━━ Provided data
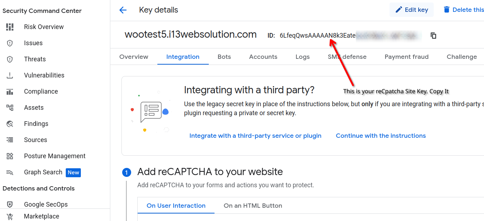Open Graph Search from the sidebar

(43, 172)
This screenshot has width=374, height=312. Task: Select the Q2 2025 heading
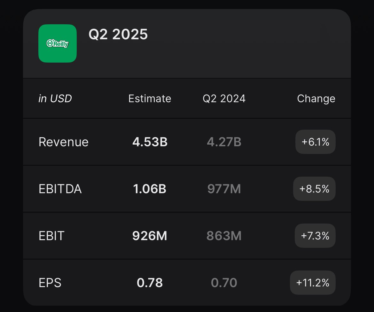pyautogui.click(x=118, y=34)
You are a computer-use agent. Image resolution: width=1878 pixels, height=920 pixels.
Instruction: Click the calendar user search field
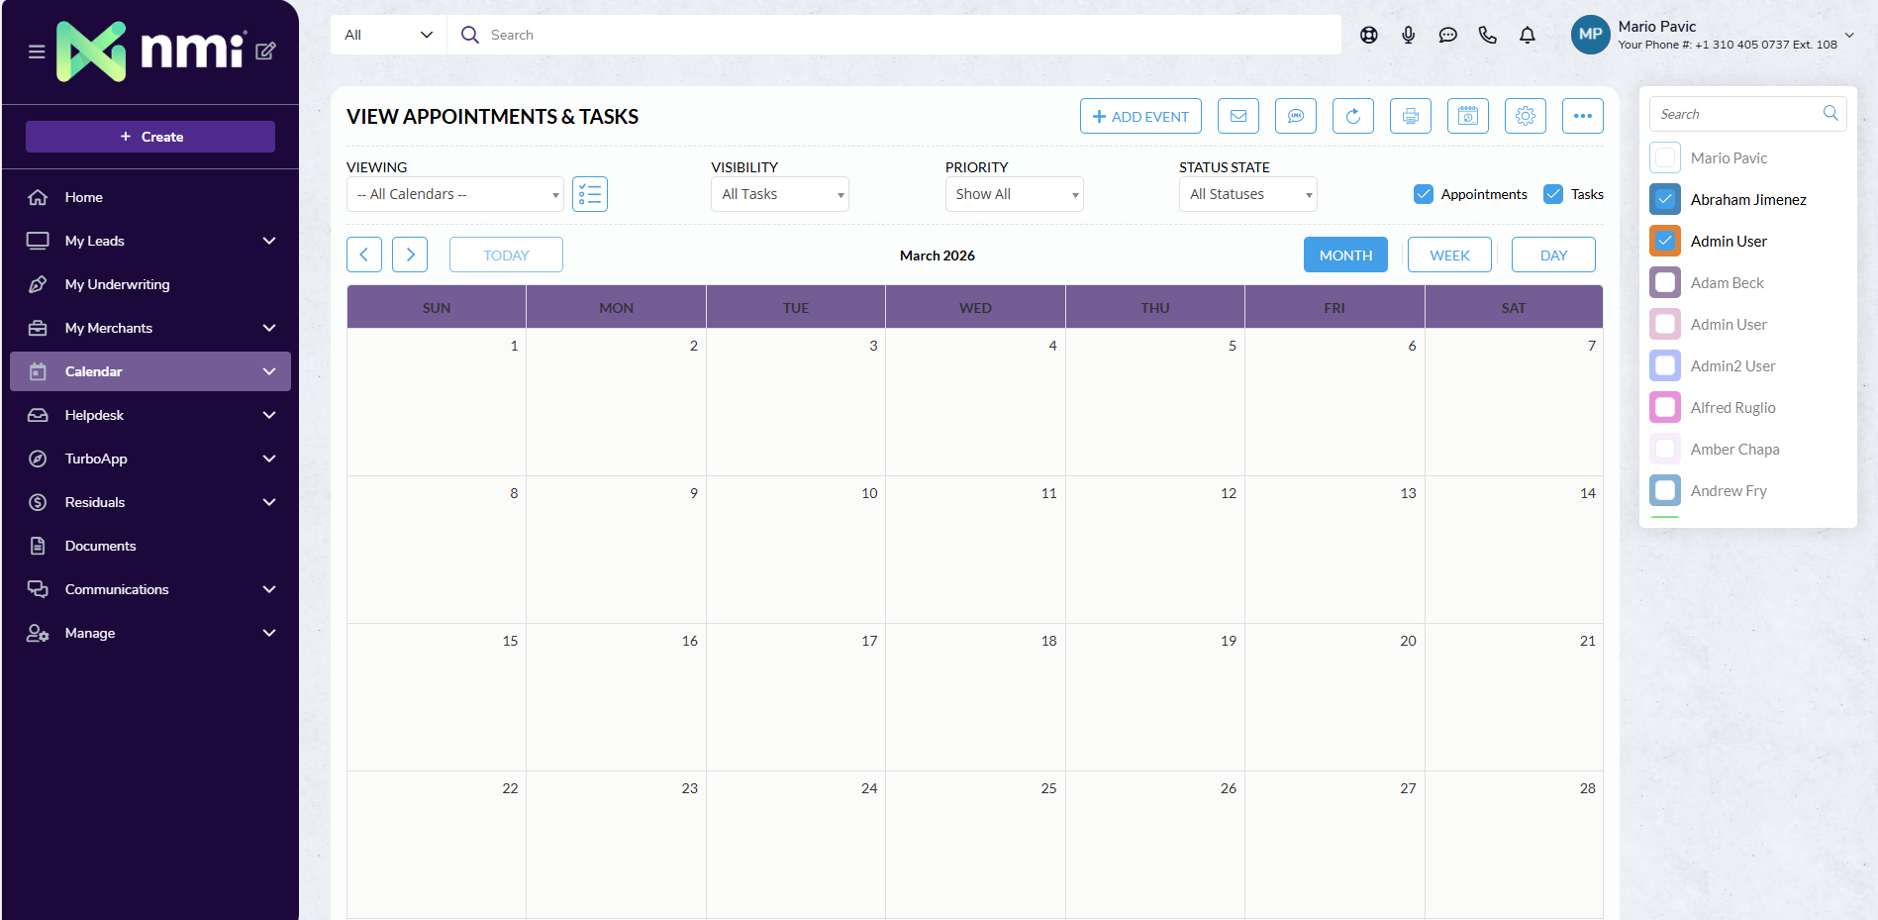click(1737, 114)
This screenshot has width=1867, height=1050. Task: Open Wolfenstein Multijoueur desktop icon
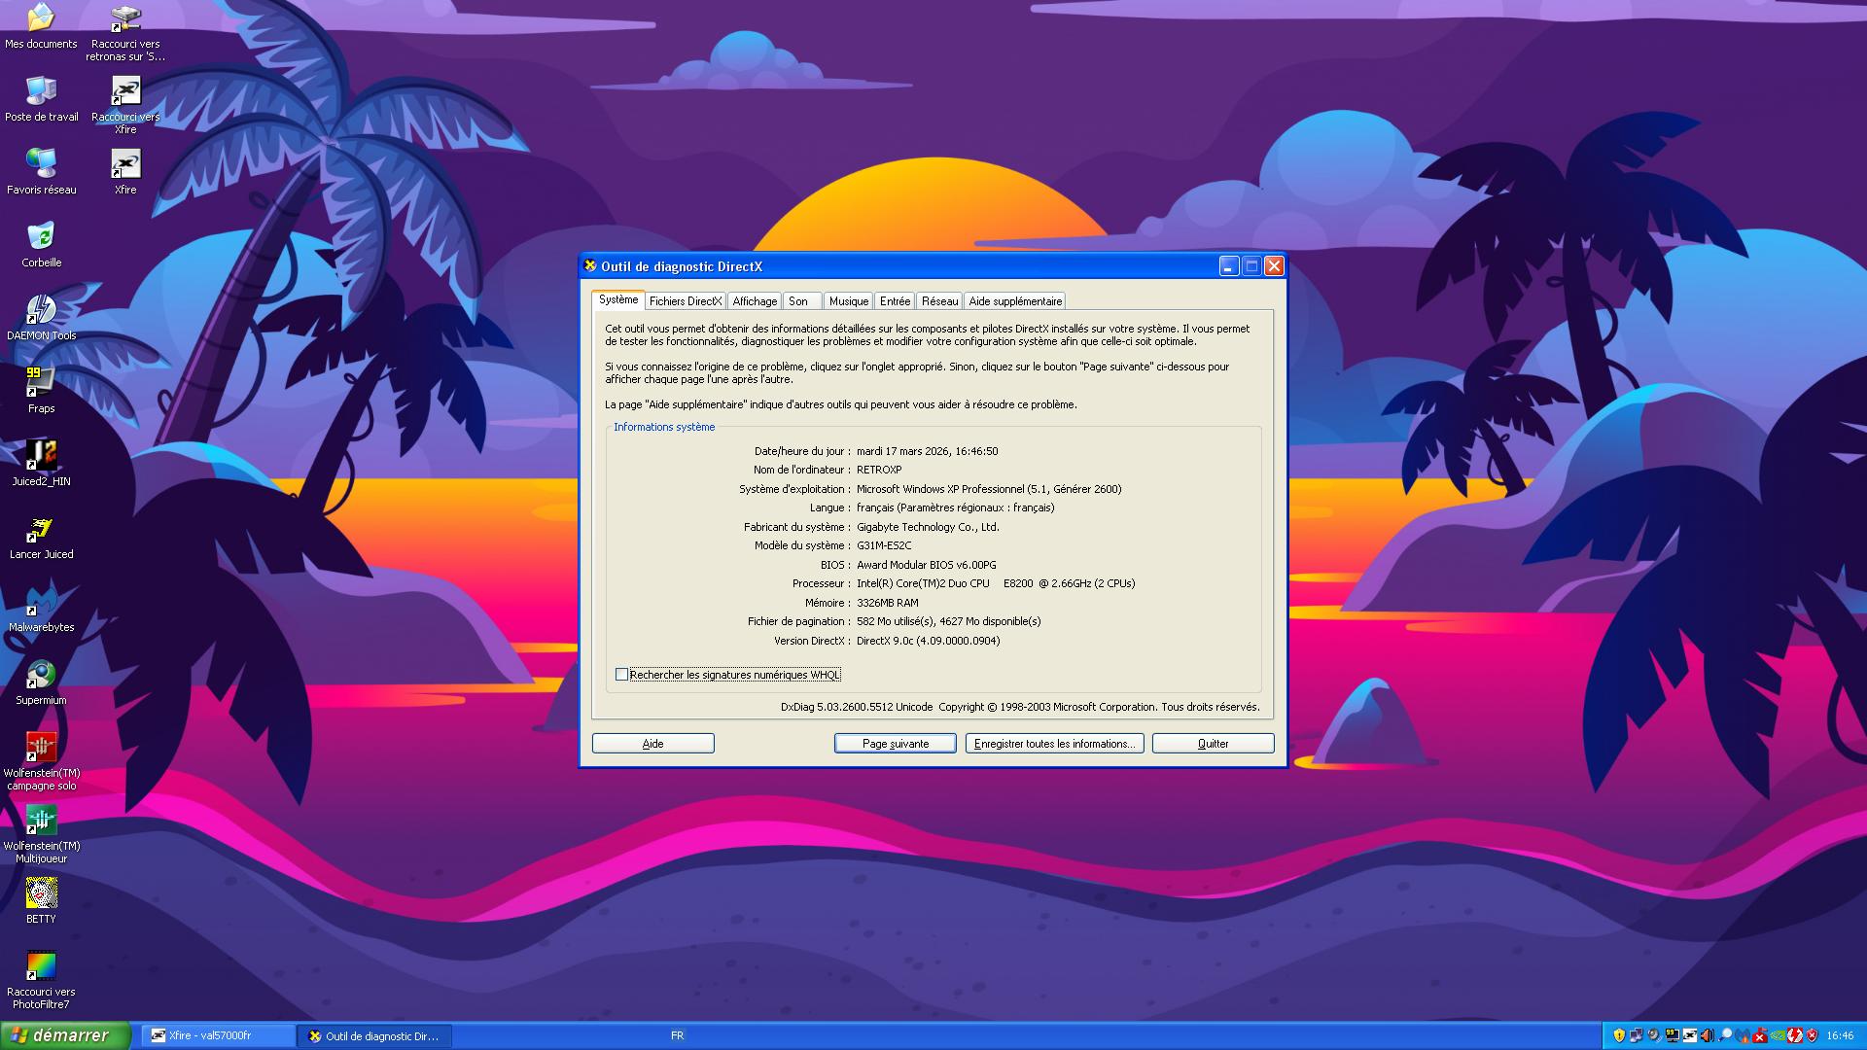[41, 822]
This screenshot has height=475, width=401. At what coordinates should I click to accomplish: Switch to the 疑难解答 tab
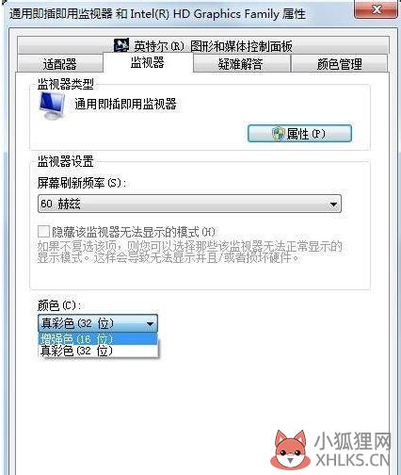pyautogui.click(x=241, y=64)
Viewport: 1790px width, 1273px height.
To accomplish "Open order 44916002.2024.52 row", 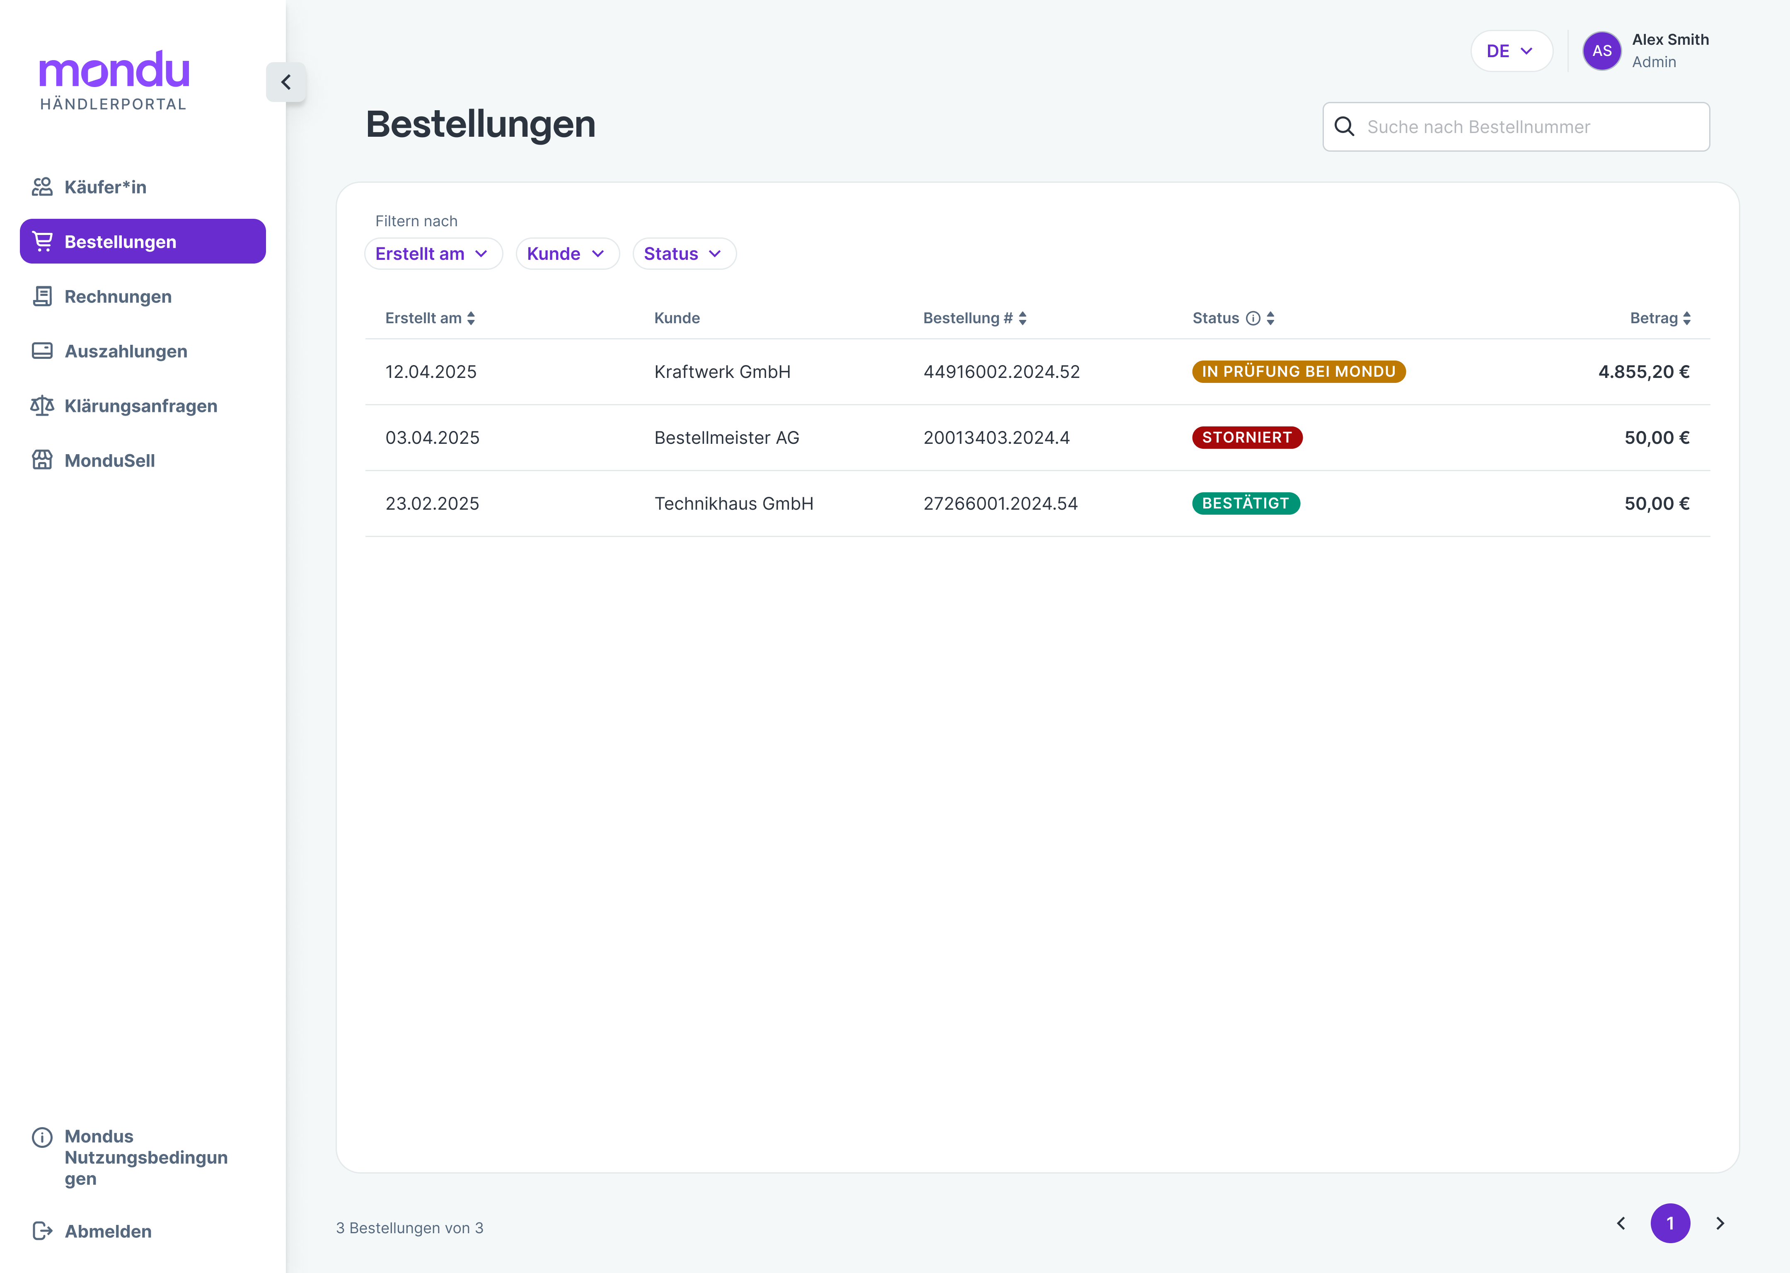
━━━━
» **Set exercise**
Turn every line of the items above into a numbered list, skipping the blank lines. Leave the pictures out.

» **Exercise result**
1. Open Graph Search from the sidebar
2. (43, 172)
3. This screenshot has width=374, height=312. Task: Select the Q2 2025 heading
4. pyautogui.click(x=118, y=34)
5. You are a computer-use agent. Image resolution: width=1878 pixels, height=920 pixels.
6. Instruction: Click the calendar user search field
7. click(1737, 114)
8. This screenshot has width=1867, height=1050. Task: Open Wolfenstein Multijoueur desktop icon
9. [41, 822]
10. This screenshot has height=475, width=401. At what coordinates should I click to accomplish: Switch to the 疑难解答 tab
11. pyautogui.click(x=241, y=64)
12. Viewport: 1790px width, 1273px height.
13. To accomplish "Open order 44916002.2024.52 row", 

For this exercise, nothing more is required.